┌──

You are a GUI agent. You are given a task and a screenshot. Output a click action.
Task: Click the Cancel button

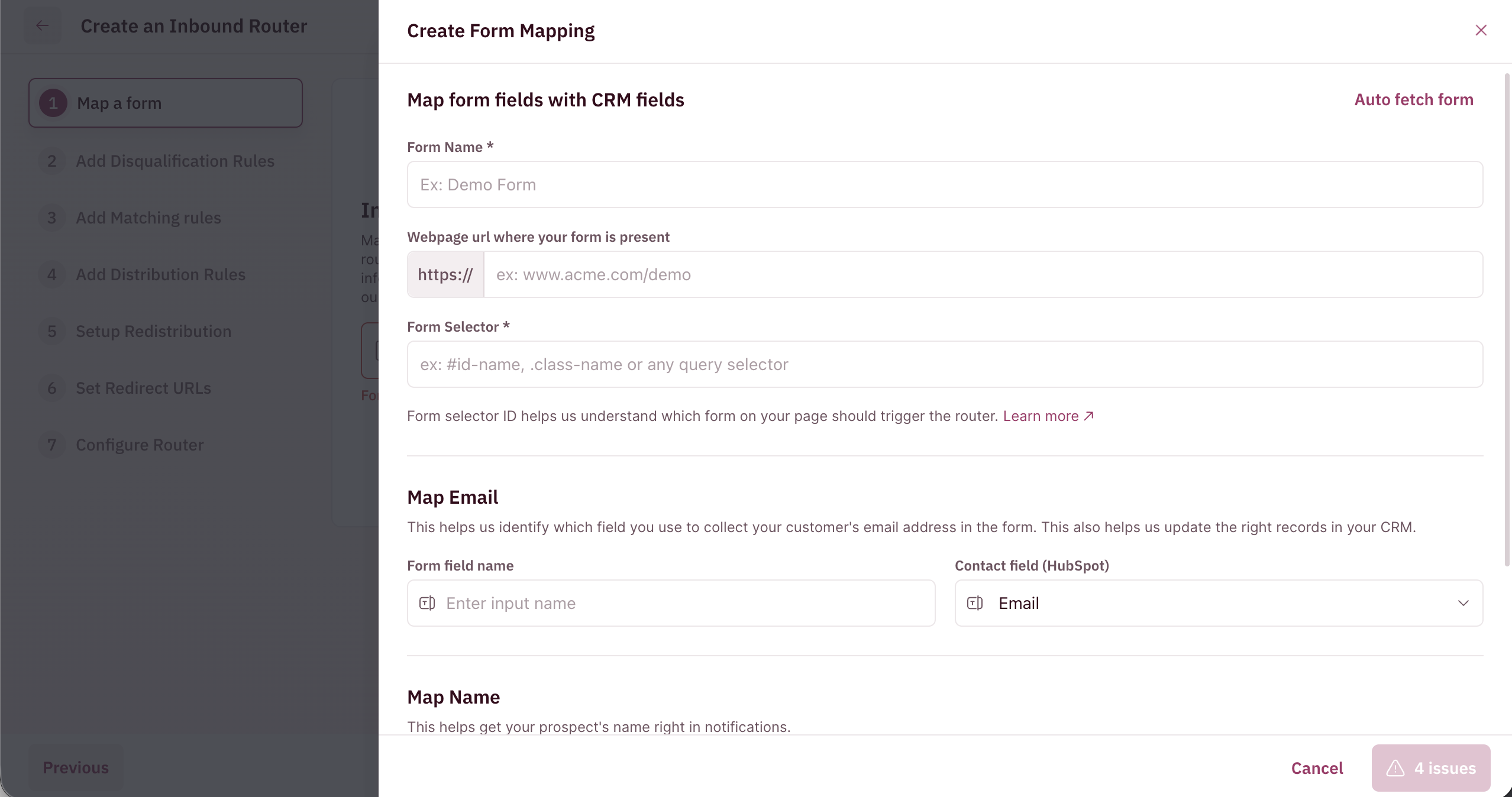[1317, 768]
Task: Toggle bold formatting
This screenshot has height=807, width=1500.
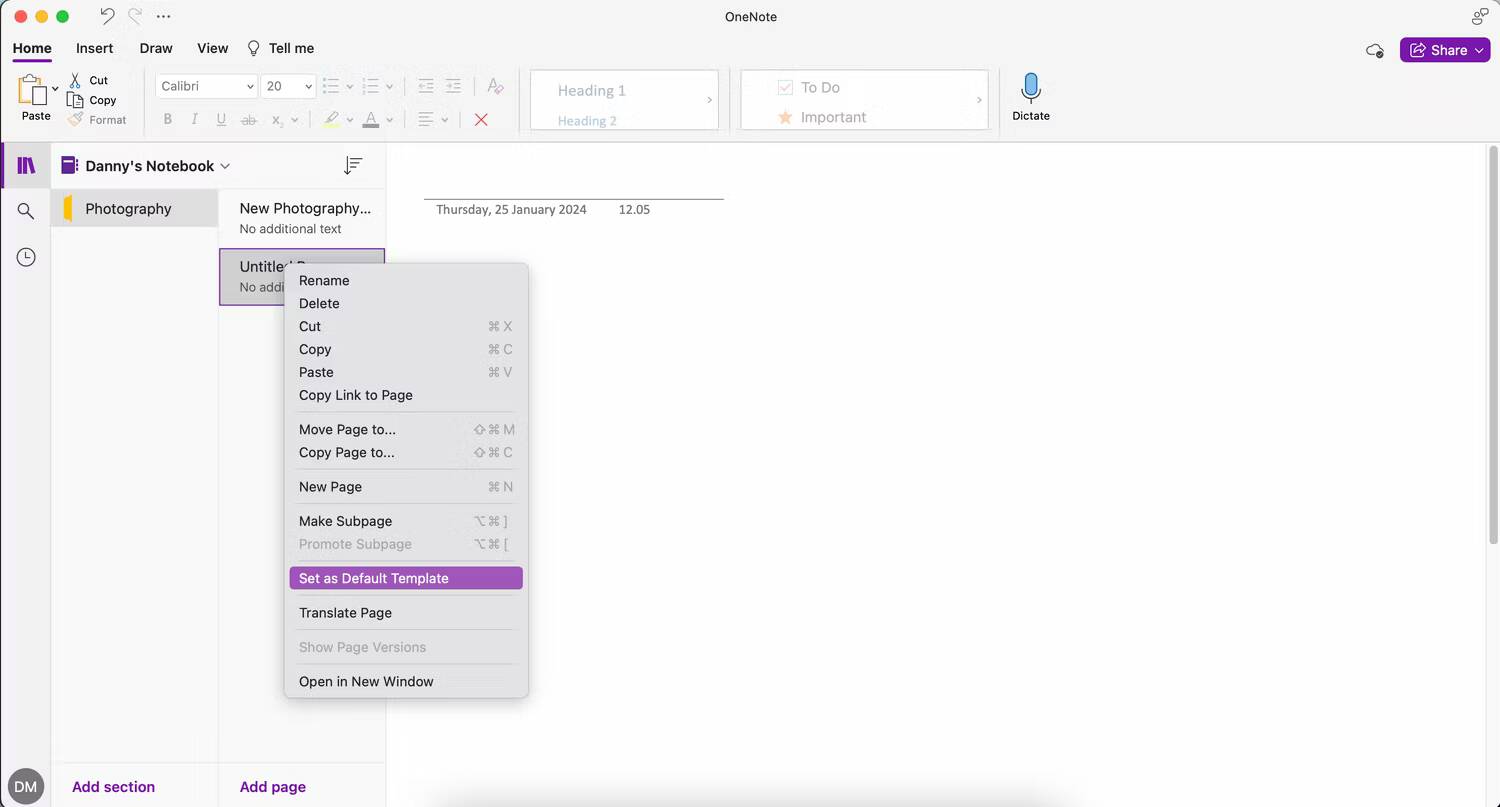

└──

▶ **What is required**: Output each line above exactly. Skip the images.

▶ **Solution**:
You are a GUI agent. You are given a task and a screenshot. Output a click action.
Task: Click the Cancel button

[1317, 768]
Task: Toggle bold formatting
This screenshot has height=807, width=1500.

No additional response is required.